DATASET RECORDS:
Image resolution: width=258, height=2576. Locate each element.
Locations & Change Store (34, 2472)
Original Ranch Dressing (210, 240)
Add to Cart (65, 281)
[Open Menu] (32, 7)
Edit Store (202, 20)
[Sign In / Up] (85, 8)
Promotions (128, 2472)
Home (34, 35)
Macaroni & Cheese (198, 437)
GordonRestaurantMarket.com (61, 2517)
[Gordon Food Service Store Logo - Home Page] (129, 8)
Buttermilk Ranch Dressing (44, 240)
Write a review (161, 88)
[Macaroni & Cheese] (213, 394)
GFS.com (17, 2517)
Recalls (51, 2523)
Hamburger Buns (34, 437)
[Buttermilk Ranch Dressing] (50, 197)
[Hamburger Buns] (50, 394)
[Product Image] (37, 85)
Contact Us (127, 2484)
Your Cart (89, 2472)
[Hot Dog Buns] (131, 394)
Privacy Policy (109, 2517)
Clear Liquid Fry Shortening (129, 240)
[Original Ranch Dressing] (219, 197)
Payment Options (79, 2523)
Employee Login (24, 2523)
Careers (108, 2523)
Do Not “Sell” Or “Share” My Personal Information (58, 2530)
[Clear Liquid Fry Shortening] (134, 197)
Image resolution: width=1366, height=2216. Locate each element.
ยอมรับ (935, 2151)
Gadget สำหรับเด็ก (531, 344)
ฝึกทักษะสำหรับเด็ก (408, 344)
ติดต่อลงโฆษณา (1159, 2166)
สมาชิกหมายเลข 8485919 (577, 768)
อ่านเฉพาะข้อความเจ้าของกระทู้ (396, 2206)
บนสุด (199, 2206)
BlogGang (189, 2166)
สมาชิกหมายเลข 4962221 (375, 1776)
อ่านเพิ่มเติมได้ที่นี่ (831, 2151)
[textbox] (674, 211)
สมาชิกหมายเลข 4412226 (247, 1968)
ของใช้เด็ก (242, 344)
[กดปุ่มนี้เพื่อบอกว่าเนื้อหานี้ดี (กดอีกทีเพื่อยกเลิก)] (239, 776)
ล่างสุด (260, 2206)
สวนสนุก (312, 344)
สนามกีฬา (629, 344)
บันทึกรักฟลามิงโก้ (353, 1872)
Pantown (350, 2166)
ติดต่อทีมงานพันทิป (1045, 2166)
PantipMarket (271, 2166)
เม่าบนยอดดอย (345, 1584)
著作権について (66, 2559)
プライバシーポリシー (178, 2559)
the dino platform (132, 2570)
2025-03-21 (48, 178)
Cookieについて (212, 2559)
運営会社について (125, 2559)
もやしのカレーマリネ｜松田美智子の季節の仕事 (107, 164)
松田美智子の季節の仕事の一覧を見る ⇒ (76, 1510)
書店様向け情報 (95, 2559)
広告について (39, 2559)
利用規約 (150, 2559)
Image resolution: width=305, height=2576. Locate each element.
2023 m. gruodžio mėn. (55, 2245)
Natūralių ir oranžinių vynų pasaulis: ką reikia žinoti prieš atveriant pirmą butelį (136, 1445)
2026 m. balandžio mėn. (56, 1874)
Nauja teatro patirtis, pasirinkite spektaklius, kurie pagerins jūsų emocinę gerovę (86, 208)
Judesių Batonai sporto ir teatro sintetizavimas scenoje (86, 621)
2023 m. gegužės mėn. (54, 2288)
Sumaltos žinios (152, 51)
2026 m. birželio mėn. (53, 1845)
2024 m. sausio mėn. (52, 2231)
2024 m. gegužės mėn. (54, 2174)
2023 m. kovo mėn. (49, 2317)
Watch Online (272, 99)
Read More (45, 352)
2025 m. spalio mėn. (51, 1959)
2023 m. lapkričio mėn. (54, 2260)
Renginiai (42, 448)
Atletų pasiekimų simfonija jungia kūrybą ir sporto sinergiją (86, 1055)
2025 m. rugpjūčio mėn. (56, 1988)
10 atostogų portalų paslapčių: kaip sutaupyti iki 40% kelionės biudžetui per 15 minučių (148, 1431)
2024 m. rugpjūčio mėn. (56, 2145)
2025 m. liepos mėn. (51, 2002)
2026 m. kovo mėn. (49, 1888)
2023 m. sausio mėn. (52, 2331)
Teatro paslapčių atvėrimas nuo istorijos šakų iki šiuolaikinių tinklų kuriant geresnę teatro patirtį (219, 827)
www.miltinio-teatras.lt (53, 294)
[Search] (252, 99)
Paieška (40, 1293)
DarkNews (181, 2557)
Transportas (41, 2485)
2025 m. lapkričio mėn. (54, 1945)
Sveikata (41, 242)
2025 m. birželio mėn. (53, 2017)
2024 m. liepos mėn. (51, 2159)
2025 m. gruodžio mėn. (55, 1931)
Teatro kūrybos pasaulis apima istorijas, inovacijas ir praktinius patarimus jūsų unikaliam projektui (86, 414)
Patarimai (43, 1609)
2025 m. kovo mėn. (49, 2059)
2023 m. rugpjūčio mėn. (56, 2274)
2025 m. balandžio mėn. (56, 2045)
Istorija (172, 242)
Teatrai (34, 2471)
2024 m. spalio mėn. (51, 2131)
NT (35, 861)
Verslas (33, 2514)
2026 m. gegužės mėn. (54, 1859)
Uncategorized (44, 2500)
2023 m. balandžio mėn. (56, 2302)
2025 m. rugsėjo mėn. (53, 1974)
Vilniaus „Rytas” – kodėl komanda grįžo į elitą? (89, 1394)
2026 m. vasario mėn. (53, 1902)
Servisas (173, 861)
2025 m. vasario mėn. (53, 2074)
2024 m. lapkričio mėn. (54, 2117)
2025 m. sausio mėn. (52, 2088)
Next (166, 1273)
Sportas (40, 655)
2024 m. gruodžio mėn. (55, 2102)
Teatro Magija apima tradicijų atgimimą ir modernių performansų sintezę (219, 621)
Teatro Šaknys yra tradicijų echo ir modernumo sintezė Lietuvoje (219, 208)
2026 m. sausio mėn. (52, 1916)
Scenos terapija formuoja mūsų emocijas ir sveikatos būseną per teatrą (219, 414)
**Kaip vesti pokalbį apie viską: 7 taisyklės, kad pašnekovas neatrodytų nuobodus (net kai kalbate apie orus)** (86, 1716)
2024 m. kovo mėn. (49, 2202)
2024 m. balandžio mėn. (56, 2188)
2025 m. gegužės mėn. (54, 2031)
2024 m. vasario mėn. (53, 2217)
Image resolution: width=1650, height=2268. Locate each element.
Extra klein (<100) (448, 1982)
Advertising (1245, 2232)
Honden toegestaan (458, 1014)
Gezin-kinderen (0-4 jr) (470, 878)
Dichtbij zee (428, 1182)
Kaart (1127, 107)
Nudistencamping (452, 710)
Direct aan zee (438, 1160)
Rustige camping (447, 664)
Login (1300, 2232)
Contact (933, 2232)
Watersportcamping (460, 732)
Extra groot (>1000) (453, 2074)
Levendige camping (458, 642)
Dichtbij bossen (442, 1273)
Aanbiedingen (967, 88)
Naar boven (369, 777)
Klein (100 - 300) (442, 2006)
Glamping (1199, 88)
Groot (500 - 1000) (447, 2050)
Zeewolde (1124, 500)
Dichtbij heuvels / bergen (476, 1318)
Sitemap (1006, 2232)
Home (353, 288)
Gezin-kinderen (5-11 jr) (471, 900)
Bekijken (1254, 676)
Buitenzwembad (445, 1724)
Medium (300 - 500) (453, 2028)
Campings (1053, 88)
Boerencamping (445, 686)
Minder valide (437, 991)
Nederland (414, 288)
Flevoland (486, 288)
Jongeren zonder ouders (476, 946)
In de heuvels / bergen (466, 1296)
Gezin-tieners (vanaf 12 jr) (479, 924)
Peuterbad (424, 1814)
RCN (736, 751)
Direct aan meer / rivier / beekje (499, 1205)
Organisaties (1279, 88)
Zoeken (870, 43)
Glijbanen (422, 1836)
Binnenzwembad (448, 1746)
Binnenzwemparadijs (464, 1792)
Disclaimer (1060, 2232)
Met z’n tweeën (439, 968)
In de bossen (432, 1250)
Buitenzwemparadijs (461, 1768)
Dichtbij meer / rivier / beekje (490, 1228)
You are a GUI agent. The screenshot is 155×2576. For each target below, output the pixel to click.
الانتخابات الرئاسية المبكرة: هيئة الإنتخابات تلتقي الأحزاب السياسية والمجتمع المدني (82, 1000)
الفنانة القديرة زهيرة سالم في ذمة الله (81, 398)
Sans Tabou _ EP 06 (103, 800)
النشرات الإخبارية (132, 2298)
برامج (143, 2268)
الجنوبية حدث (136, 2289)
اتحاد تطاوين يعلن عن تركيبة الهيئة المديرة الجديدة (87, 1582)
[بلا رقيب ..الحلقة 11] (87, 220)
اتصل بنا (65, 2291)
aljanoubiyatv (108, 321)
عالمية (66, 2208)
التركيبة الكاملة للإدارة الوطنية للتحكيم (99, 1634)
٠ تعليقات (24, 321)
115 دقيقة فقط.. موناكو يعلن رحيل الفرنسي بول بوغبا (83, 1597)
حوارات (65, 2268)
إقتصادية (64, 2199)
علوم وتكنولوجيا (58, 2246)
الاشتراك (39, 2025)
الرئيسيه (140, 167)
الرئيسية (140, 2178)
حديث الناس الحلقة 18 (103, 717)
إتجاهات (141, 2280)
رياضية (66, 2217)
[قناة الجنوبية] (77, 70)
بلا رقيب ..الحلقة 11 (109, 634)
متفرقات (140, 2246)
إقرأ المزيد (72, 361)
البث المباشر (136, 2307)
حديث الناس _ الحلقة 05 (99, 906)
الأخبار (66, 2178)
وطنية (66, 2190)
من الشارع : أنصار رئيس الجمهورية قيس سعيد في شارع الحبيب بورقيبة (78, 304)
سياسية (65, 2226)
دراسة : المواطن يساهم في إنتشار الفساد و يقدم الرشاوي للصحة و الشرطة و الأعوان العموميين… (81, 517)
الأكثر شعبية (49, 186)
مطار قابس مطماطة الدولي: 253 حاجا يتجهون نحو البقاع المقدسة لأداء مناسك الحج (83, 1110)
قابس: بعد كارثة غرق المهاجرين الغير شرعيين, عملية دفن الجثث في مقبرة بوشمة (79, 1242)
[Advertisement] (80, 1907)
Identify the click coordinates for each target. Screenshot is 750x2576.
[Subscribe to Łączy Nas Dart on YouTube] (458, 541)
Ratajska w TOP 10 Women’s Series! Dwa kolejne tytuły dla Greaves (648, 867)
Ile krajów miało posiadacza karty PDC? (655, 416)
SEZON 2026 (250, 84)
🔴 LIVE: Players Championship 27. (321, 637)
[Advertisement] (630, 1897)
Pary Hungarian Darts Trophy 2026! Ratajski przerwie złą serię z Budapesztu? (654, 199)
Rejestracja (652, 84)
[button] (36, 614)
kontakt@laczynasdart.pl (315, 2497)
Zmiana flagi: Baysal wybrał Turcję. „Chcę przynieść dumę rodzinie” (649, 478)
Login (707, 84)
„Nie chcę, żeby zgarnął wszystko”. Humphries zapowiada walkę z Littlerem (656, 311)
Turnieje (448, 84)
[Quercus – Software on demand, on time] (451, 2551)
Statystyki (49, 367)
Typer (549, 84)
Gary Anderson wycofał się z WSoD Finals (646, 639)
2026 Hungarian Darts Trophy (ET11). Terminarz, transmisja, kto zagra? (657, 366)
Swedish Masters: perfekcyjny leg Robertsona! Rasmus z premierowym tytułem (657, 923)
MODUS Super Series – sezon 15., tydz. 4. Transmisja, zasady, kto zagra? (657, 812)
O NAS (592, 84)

WORK TO BE COMPLETED:
Your answer should be the lines above, from the line containing "Advertising (1245, 2232)" up to and including the line containing "Buitenzwemparadijs (461, 1768)", reproduced exactly and with nothing else.

EXPECTED ANSWER:
Advertising (1245, 2232)
Honden toegestaan (458, 1014)
Gezin-kinderen (0-4 jr) (470, 878)
Dichtbij zee (428, 1182)
Kaart (1127, 107)
Nudistencamping (452, 710)
Direct aan zee (438, 1160)
Rustige camping (447, 664)
Login (1300, 2232)
Contact (933, 2232)
Watersportcamping (460, 732)
Extra groot (>1000) (453, 2074)
Levendige camping (458, 642)
Dichtbij bossen (442, 1273)
Aanbiedingen (967, 88)
Naar boven (369, 777)
Klein (100 - 300) (442, 2006)
Glamping (1199, 88)
Groot (500 - 1000) (447, 2050)
Zeewolde (1124, 500)
Dichtbij heuvels / bergen (476, 1318)
Sitemap (1006, 2232)
Home (353, 288)
Gezin-kinderen (5-11 jr) (471, 900)
Bekijken (1254, 676)
Buitenzwembad (445, 1724)
Medium (300 - 500) (453, 2028)
Campings (1053, 88)
Boerencamping (445, 686)
Minder valide (437, 991)
Nederland (414, 288)
Flevoland (486, 288)
Jongeren zonder ouders (476, 946)
In de heuvels / bergen (466, 1296)
Gezin-tieners (vanaf 12 jr) (479, 924)
Peuterbad (424, 1814)
RCN (736, 751)
Direct aan meer / rivier / beekje (499, 1205)
Organisaties (1279, 88)
Zoeken (870, 43)
Glijbanen (422, 1836)
Binnenzwembad (448, 1746)
Binnenzwemparadijs (464, 1792)
Disclaimer (1060, 2232)
Met z’n tweeën (439, 968)
In de bossen (432, 1250)
Buitenzwemparadijs (461, 1768)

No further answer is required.